Saved data entries
::::::

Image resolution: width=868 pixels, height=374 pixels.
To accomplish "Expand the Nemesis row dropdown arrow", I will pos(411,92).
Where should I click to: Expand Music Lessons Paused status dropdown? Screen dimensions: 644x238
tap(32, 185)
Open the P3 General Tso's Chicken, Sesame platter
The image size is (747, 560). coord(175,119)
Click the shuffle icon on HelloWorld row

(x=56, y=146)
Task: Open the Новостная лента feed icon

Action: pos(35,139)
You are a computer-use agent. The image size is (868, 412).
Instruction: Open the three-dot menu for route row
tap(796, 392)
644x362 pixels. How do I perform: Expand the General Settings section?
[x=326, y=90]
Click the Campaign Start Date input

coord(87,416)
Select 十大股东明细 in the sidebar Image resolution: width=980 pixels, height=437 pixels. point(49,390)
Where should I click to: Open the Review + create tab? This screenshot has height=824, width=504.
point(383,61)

::::::

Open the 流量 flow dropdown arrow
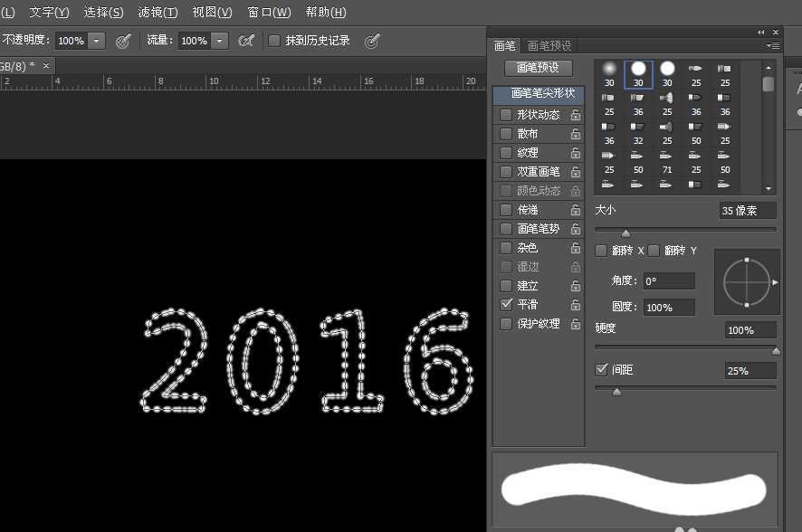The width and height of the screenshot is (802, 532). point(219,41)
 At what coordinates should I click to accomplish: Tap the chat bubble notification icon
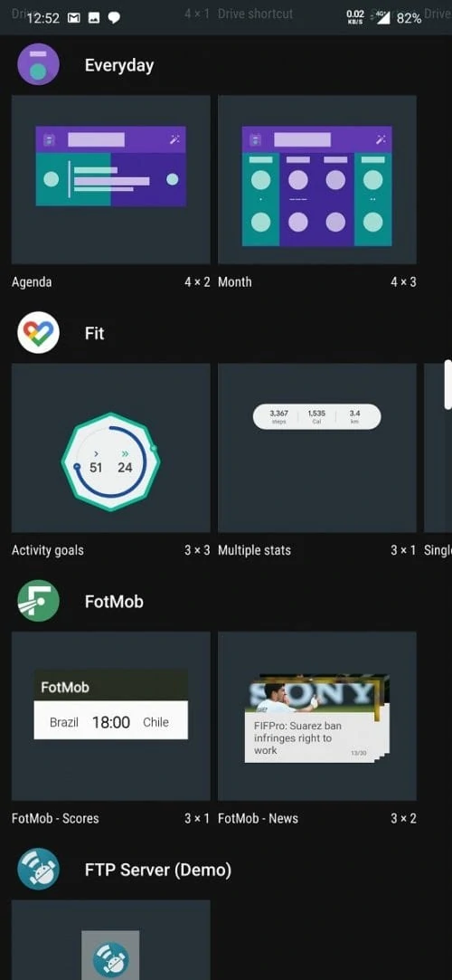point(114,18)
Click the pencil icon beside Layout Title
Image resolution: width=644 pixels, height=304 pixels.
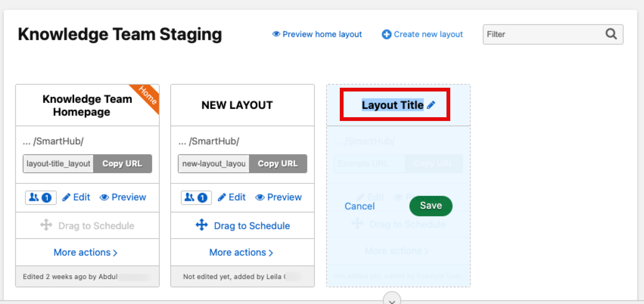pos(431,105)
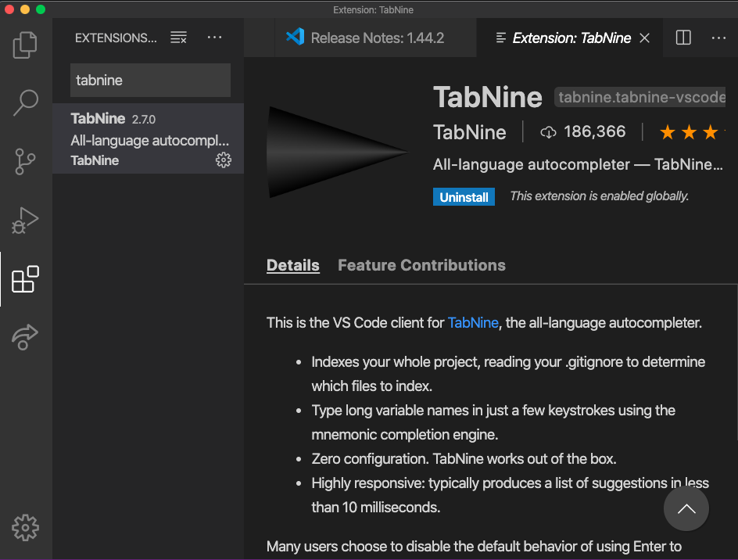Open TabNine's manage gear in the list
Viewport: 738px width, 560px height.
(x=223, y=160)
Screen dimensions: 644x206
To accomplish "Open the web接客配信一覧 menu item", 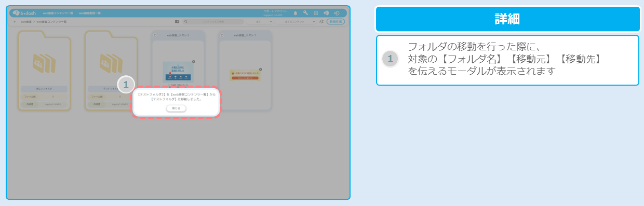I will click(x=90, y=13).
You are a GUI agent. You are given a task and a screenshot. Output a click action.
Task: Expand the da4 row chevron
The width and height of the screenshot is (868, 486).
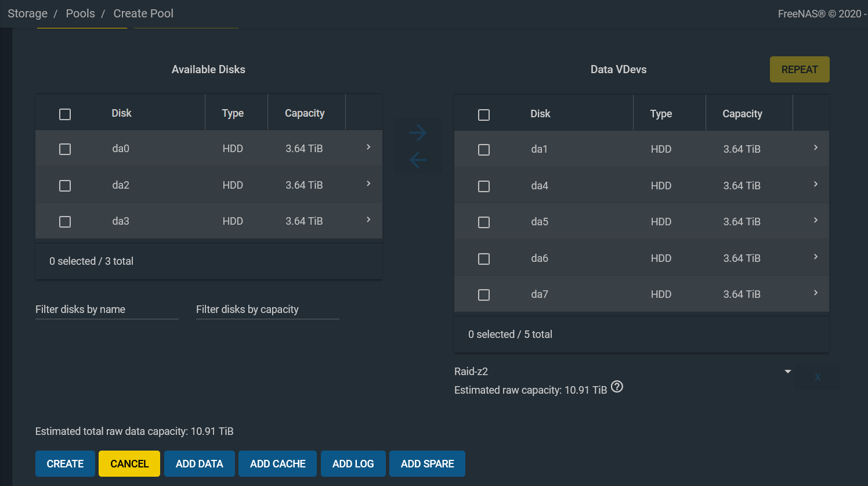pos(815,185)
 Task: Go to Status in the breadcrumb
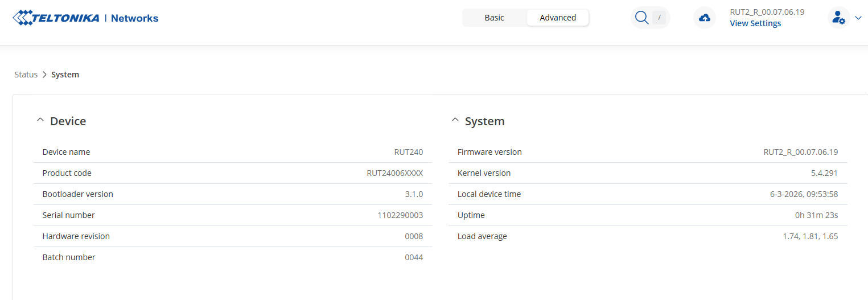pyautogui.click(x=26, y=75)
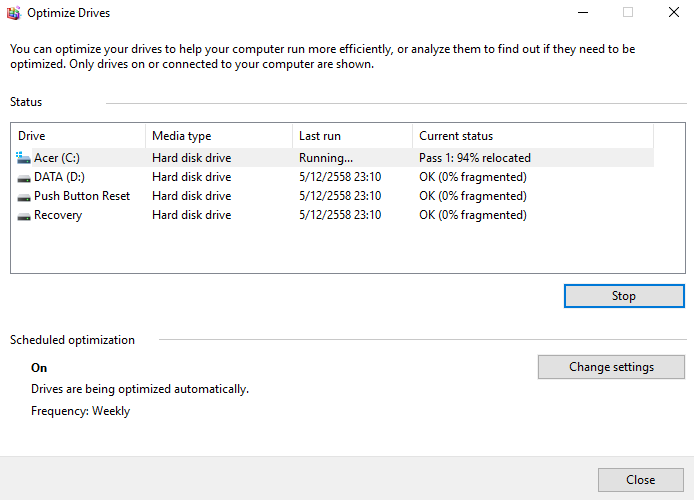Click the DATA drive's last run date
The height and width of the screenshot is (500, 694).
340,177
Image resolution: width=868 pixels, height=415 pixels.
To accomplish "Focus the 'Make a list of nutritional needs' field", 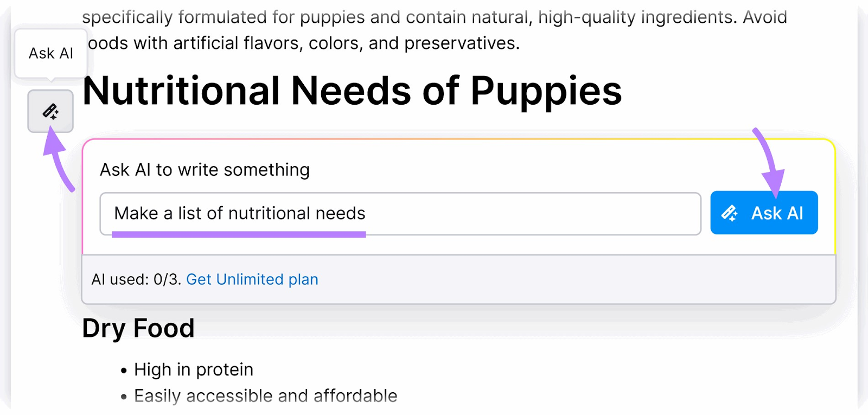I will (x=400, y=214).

::::::

## Task requirements
Take exactly the lines from the one containing "Instruction: Open the" through the one containing "Select 十大股东明细 in" in the data above, and output them with nothing added.

## Result of the task
Instruction: Open the three-dot menu for route row
tap(796, 392)
644x362 pixels. How do I perform: Expand the General Settings section?
[x=326, y=90]
Click the Campaign Start Date input

coord(87,416)
Select 十大股东明细 in the sidebar Image resolution: width=980 pixels, height=437 pixels. point(49,390)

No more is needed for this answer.